Kayıt ücretlerinin artmasıyla öğrencilerin özel üniversitelerden ayrıldığına vurgu yapan Bilgiç, “Bu süreç milli eğitimde başladı. Milli eğitimde devlet okullarının niteliği düştü. Devlet okulları ‘imam hatip’ statüsüne düşürülerek içi boşaltıldı. Dolayısıyla da insanlar ekonomik durumu çok iyi olmamasına rağmen kaliteli eğitimi tercih ettikleri için o dönemlerde özel okullara gitmek zorunda kaldı. Dini eğitime maruz kalmak istemeyen aileler, evlatlarını özel okullara göndererek daha iyi eğitim almalarını istiyor. Bu da özel okullara olan bakış açısını normalleştirdi. Belki bu insanlar çok zengin değiller ama buna rağmen de özel okulları tercih ediyorlar. Bu ekonomik koşullarda söz konusu tercih iyice zorlaşıyor” diye konuştu.

Paran kadar eğitim

Eğitim-İş 3 No’lu Şube Başkanı Barış Düdü ise eğitimin parayla ölçüldüğüne dikkati çekerek “Bu fiyat tablosu kamusal eğitim anlayışının ve sosyal devlet ilkesinin terk edildiğinin göstergesi. ‘Paran kadar eğitim’ diyen bu bakış açısı, vakıf üniversiteleri üzerinden bir şirket anlayışı ile bu süreci özele devretti. Ailelerin umudunu da sömüren bu sistem gün geçtikçe temel eğitim sürecine dalga dalga yayılmakta” dedi. Anayasa’da yazılan ‘eşitlik’ ilkesinin üniversitenin kapısında da olması gerektiğini söyleyen Düdü, “Kamusal eğitim, devletin tüm yurttaşlara eşit, ücretsiz ve nitelikli eğitim sağlaması ilkesine dayanır. Ancak eğitimin neredeyse her kademede paralı hale dönüşmesi, sadece parası olana fiilen tanınır hale getirilmesi toplumsal adaleti sarsmakta, sınıflar arasındaki eşitsizliği derinleştirmekte” ifadelerine yer verdi.
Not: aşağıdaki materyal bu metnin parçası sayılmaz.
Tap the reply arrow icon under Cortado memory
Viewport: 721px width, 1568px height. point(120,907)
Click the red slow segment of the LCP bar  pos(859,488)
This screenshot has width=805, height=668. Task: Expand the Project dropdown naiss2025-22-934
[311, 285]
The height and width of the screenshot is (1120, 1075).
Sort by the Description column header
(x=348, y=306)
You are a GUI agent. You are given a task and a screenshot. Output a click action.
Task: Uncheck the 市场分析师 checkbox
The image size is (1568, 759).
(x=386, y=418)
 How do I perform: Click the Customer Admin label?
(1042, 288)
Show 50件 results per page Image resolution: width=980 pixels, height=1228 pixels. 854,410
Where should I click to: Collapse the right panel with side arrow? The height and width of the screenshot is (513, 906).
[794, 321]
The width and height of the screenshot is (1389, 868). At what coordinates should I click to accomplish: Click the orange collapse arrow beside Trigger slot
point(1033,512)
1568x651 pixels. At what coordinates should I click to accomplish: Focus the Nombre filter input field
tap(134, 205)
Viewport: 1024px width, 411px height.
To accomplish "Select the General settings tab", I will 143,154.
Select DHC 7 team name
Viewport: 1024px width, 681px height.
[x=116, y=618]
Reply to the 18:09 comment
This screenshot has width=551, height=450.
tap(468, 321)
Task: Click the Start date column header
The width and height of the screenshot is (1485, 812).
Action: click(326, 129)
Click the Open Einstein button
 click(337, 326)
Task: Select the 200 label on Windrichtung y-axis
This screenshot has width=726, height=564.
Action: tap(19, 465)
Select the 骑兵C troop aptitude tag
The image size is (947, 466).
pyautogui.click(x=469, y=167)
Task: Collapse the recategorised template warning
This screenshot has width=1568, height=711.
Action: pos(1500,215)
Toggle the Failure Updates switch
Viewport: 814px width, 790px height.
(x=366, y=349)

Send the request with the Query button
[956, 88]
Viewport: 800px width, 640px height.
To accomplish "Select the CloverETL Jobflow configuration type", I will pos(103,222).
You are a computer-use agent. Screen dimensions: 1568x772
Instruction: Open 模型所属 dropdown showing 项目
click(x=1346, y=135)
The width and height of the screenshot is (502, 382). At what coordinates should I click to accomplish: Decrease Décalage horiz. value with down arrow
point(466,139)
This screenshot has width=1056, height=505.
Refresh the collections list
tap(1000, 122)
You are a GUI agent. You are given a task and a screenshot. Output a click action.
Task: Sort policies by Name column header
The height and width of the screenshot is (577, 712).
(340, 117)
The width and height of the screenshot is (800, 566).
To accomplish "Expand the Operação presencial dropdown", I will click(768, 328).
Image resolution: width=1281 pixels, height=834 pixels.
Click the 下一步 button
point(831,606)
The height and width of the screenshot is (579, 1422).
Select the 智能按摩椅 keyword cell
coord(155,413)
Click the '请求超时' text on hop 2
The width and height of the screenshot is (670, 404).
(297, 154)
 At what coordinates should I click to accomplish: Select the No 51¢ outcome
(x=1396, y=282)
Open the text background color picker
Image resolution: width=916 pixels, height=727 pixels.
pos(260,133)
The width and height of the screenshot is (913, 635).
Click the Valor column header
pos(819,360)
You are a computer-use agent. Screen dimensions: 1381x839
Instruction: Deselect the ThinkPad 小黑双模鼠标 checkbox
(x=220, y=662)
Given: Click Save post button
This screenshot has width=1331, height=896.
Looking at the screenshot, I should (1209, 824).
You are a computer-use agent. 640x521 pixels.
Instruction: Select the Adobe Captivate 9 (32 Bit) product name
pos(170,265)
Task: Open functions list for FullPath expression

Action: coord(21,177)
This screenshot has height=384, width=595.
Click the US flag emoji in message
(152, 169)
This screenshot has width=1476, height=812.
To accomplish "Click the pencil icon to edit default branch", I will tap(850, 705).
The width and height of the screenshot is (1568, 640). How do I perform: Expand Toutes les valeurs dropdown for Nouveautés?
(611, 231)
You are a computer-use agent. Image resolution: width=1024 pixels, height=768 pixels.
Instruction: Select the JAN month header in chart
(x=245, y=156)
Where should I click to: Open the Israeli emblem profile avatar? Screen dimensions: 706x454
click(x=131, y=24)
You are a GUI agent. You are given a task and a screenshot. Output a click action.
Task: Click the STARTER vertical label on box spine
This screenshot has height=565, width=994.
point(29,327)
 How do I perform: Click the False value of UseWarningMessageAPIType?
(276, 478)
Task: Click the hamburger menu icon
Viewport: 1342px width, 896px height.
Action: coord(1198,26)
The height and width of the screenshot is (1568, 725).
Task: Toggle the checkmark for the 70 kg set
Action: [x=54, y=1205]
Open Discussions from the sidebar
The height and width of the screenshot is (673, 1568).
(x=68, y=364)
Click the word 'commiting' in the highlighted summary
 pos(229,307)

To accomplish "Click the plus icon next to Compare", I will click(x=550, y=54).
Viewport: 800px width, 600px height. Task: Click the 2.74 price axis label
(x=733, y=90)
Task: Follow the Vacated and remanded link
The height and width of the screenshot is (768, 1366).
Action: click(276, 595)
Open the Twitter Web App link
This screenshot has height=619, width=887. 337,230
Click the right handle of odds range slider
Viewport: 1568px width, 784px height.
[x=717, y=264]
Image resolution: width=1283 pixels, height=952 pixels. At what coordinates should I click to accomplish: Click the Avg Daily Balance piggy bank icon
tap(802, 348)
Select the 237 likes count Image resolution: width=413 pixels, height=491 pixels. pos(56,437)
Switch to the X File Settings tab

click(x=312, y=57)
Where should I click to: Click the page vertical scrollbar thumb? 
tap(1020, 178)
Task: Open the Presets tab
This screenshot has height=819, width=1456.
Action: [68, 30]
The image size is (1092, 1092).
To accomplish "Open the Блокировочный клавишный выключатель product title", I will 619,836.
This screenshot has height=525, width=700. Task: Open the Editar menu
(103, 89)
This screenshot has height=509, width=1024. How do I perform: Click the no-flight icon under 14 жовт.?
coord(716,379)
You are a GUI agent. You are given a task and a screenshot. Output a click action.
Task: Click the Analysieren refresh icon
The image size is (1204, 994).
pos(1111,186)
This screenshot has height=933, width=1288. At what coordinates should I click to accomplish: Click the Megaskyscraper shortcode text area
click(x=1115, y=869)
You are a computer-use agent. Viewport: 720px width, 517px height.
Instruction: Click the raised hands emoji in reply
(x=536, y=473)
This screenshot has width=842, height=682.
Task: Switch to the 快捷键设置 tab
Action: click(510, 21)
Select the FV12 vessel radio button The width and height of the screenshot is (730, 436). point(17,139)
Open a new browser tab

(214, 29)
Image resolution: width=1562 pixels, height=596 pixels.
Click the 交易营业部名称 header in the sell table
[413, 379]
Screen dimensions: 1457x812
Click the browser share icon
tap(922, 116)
Velilerin 50 bin liraya kayıt olunan üniversitenin fiyatının 300-400 bin TL bandına çıkacağını öngöremediğini belirten Düdü, “Bu durum öğrenciler üzerinden büyük bir psikolojik ve sosyolojik baskıya sebep olurken hem başarının düşmesine hem de eğitimin yani üniversitenin terk edilmesine sebep oluyor. Ayrıca vakıf üniversitelerinde burslu okuyan öğrencilerin sayısının çok az olması nedeniyle büyük bir nitelik sorunu da ortaya çıkıyor” dedi.